The exhibition has been spaced thinly, giving the viewer plenty of room to peer closely at the relatively small works individually. Hung without frames, the transitory nature of the work is emphasised (newspaper will, of course eventually fade), even if it makes the smallest pieces look a little sparse.
Swain has a knack for exploiting the gap between representation and abstraction. Whilst some works conjure up exotic locations, others are highly ambiguous and some border on mere pattern. Newspaper photography is crowded with bits of other newspapers and patches of painted colour.

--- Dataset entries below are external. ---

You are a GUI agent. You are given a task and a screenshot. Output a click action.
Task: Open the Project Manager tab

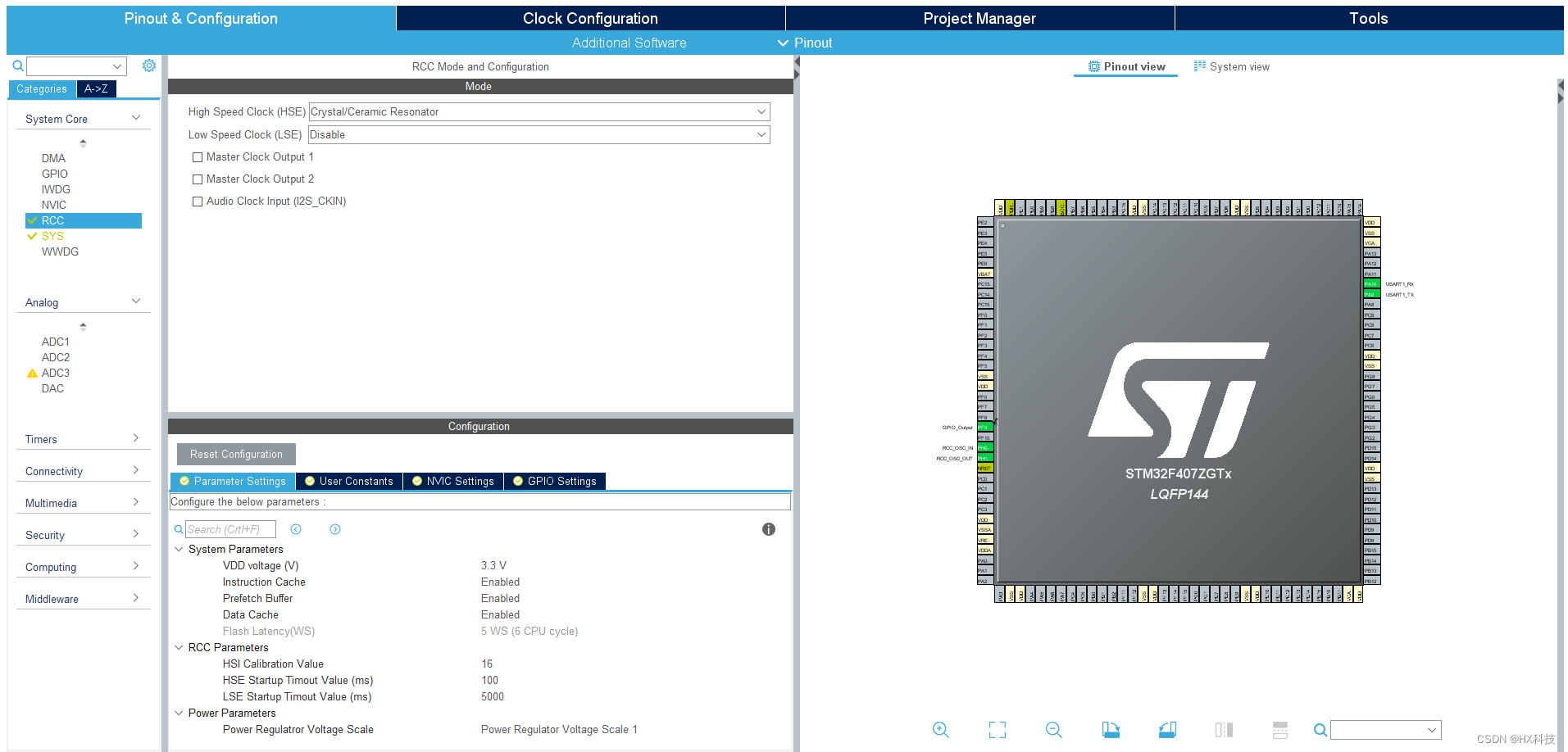pyautogui.click(x=979, y=17)
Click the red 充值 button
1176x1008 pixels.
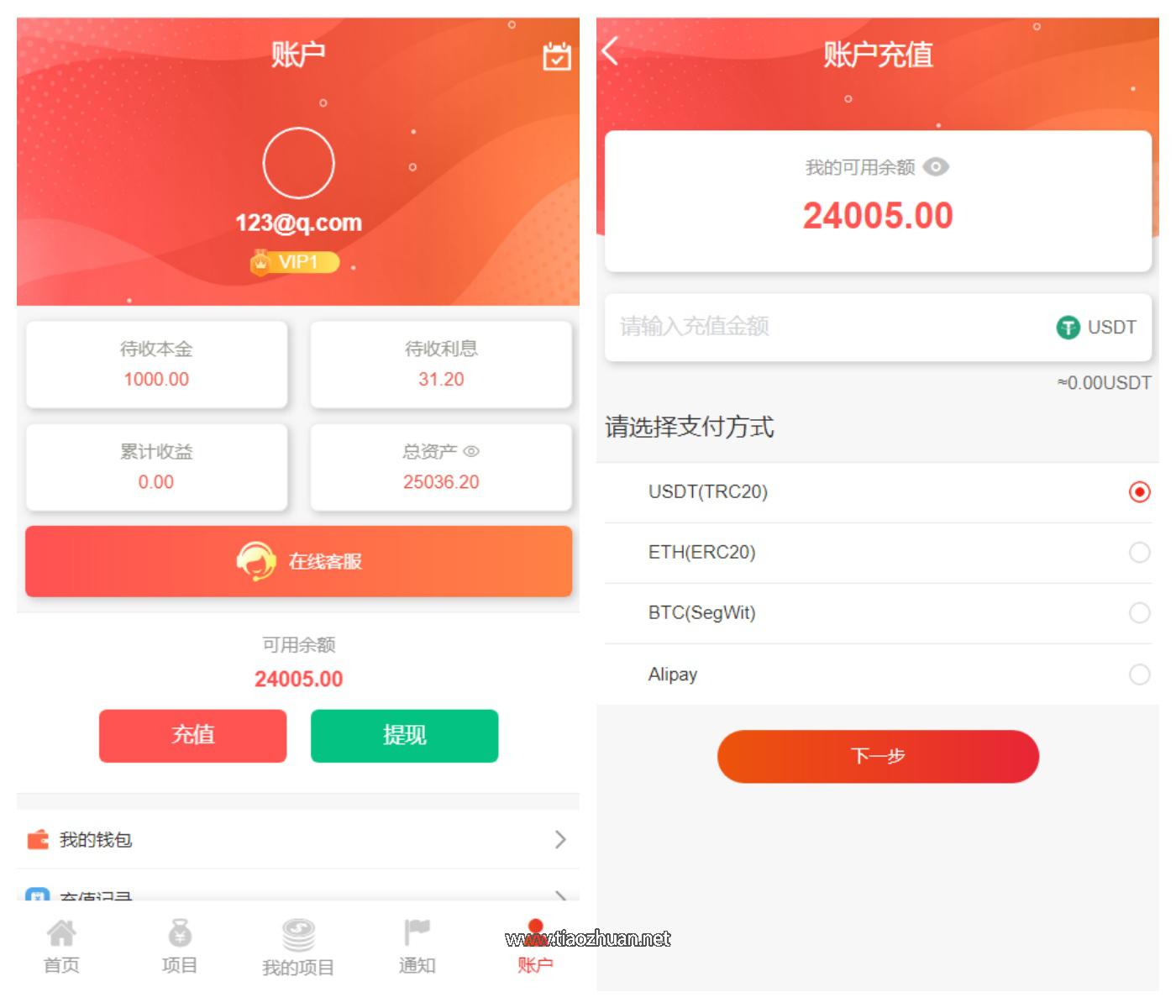192,736
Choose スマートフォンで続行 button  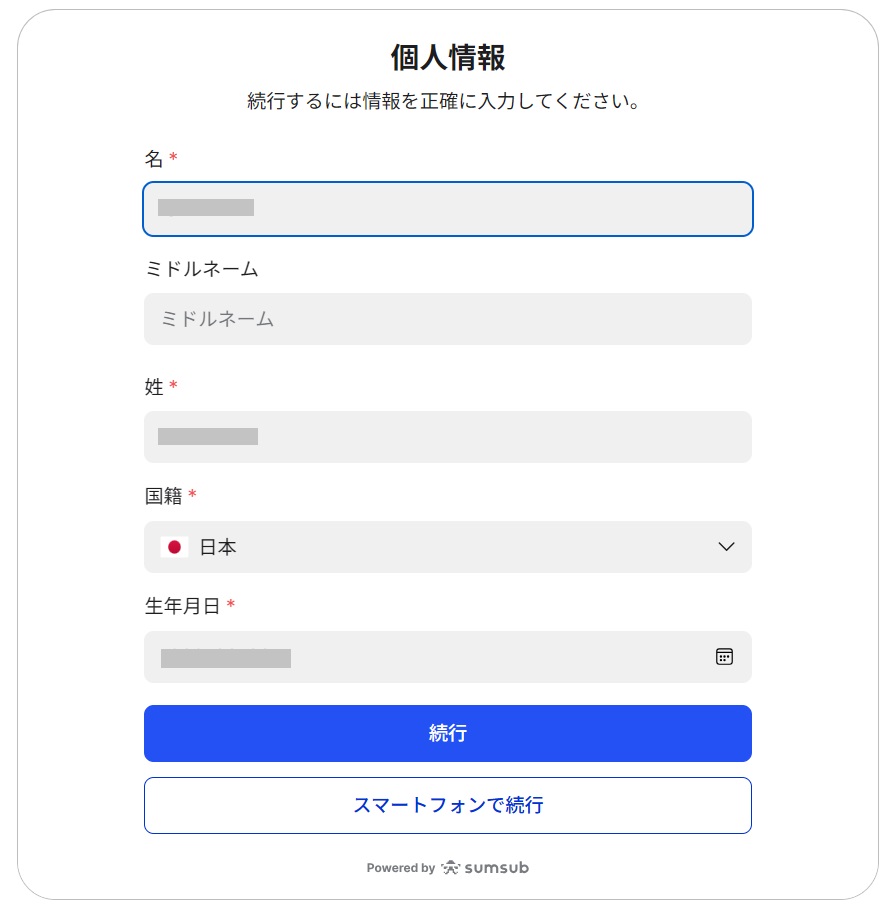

Notwithstanding the exhibitions variety, Swain makes works that look tactile and visually appealing. Giving works titles such as The liar’s several attempts or First time with a lasso displays a certain flippancy towards subject matter. He clearly places more focus on qualities like colour and surface, not trying to do anything exeedingly complicated with what each piece might represent. This decision is overwhelmingly positive, meaning that he can spotlight formal merits to an extent that one might even call beautiful.